I'm looking for an efficient way to segment numpy arrays into overlapping chunks. I know that numpy.lib.stride_tricks.as_strided
is probably the way to go, but I can't seem to wrap my head around its usage in a generalized function that works on arrays with arbitrary shape. Here are some examples for specific applications of as_strided
.
This is what I would like to have:
import numpy as np
from numpy.lib.stride_tricks import as_strided
def segment(arr, axis, new_len, step=1, new_axis=None):
""" Segment an array along some axis.
Parameters
----------
arr : array-like
The input array.
axis : int
The axis along which to segment.
new_len : int
The length of each segment.
step : int, default 1
The offset between the start of each segment.
new_axis : int, optional
The position where the newly created axis is to be inserted. By
default, the axis will be added at the end of the array.
Returns
-------
arr_seg : array-like
The segmented array.
"""
# calculate shape after segmenting
new_shape = list(arr.shape)
new_shape[axis] = (new_shape[axis] - new_len + step) // step
if new_axis is None:
new_shape.append(new_len)
else:
new_shape.insert(new_axis, new_len)
# TODO: calculate new strides
strides = magic_command_returning_strides(...)
# get view with new strides
arr_seg = as_strided(arr, new_shape, strides)
return arr_seg.copy()
So I would like to specify the axis that is going to be cut into segments, the length of the segments and the step between them. Additionally, I'd like to pass the position where the new axis is inserted as a parameter. The only thing that's missing is the calculation of the strides.
I'm aware that this might not work this way directly with as_strided
, i.e. I might need to implement a subroutine that returns a strided view with step=1
and new_axis
in a fixed position and then slice with the desired step
and transpose afterwards.
Here's a piece of code that works, but is obviously quite slow:
def segment_slow(arr, axis, new_len, step=1, new_axis=None):
""" Segment an array along some axis. """

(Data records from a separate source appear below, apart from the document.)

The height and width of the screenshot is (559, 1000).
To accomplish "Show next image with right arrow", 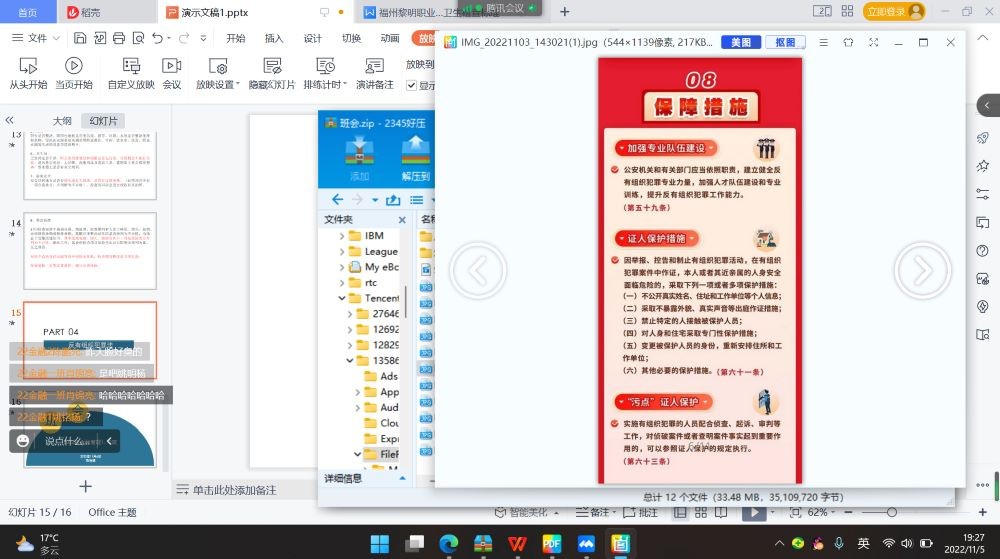I will click(921, 270).
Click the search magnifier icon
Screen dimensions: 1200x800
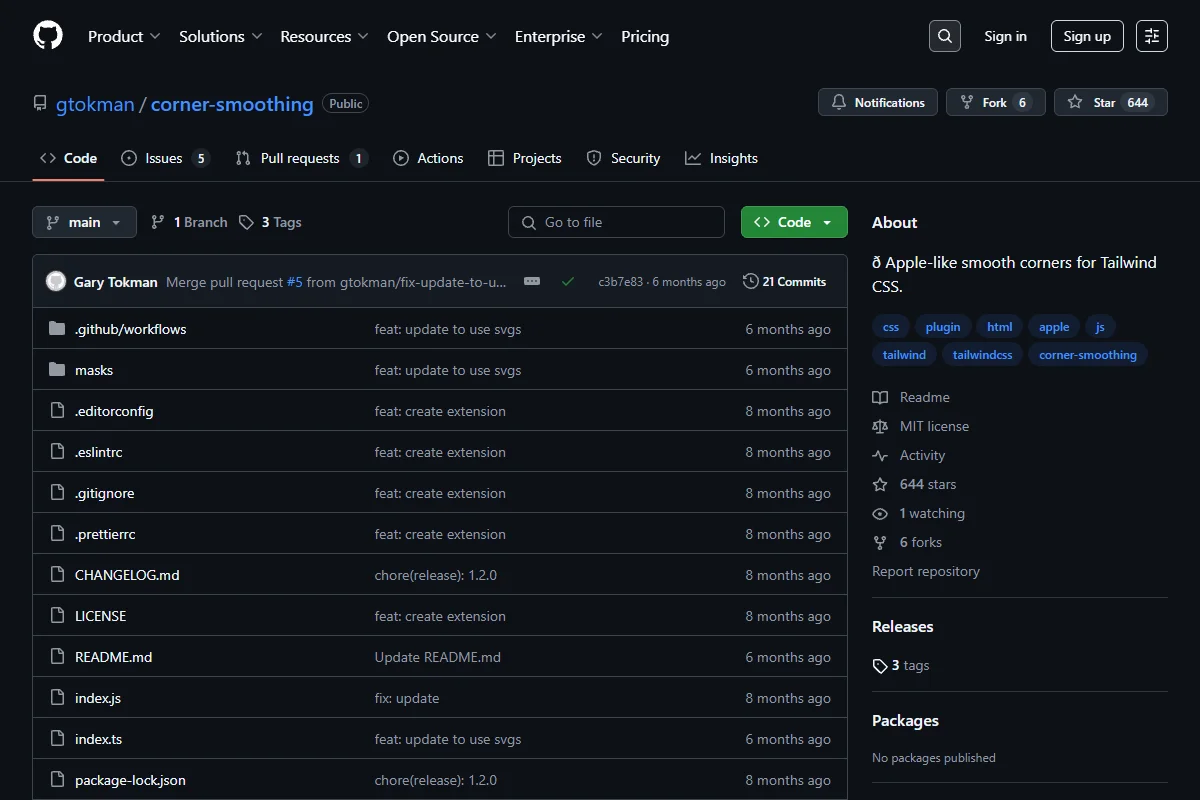click(944, 36)
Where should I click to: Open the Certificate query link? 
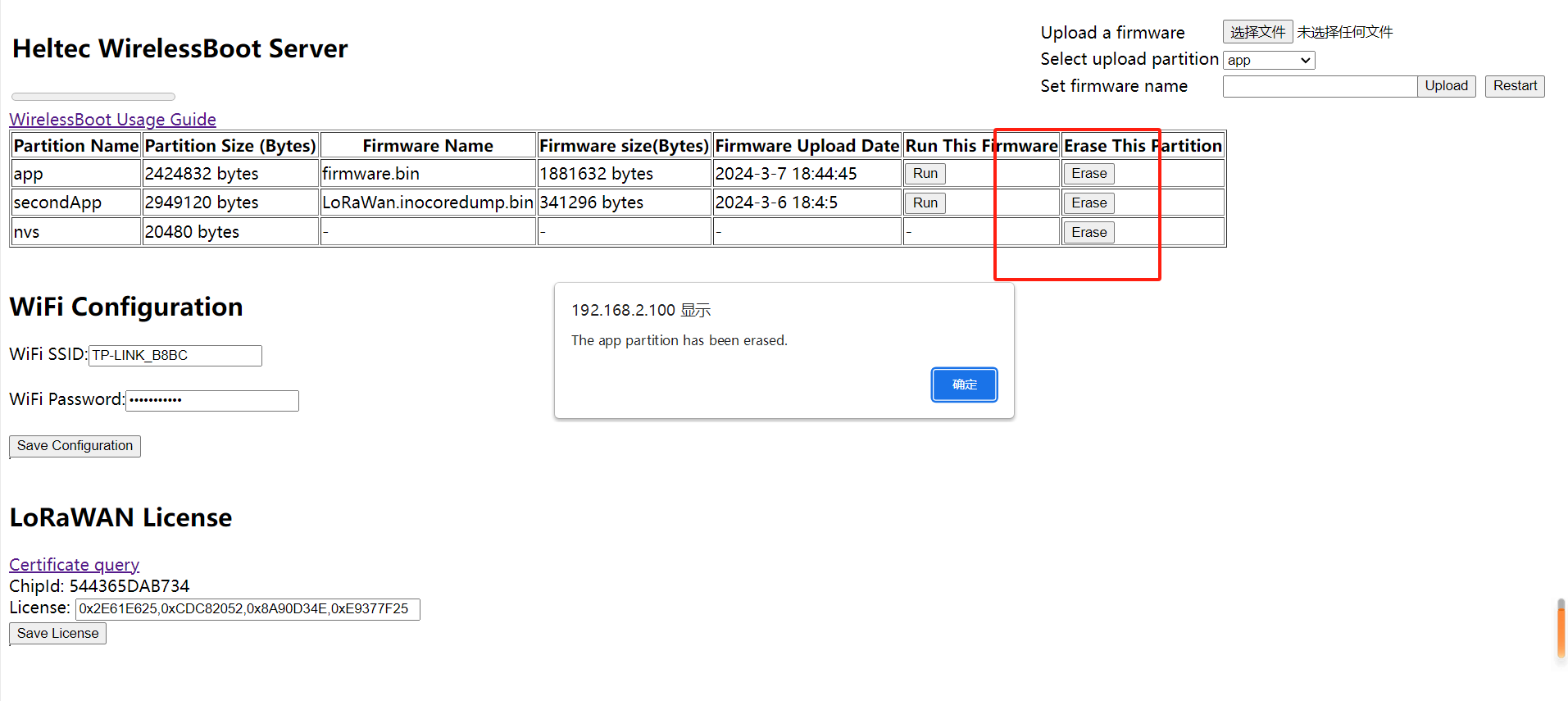[x=74, y=565]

# calculate shape after segmenting
new_shape = list(arr.shape)
new_shape[axis] = (new_shape[axis] - new_len + step) // step
if new_axis is None:
new_shape.append(new_len)
else:
new_shape.insert(new_axis, new_len)
# check if the new axis is inserted before the axis to be segmented
if new_axis is not None and new_axis <= axis:
axis_in_arr_seg = axis + 1
else:
axis_in_arr_seg = axis
# pre-allocate array
arr_seg = np.zeros(new_shape, dtype=arr.dtype)
# setup up indices
idx_old = [slice(None)] * arr.ndim
idx_new = [slice(None)] * len(new_shape)
# get order of transposition for assigning slices to the new array
order = list(range(arr.ndim))
if new_axis is None:
order[-1], order[axis] = order[axis], order[-1]
elif new_axis > axis:
order[new_axis-1], order[axis] = order[axis], order[new_axis-1]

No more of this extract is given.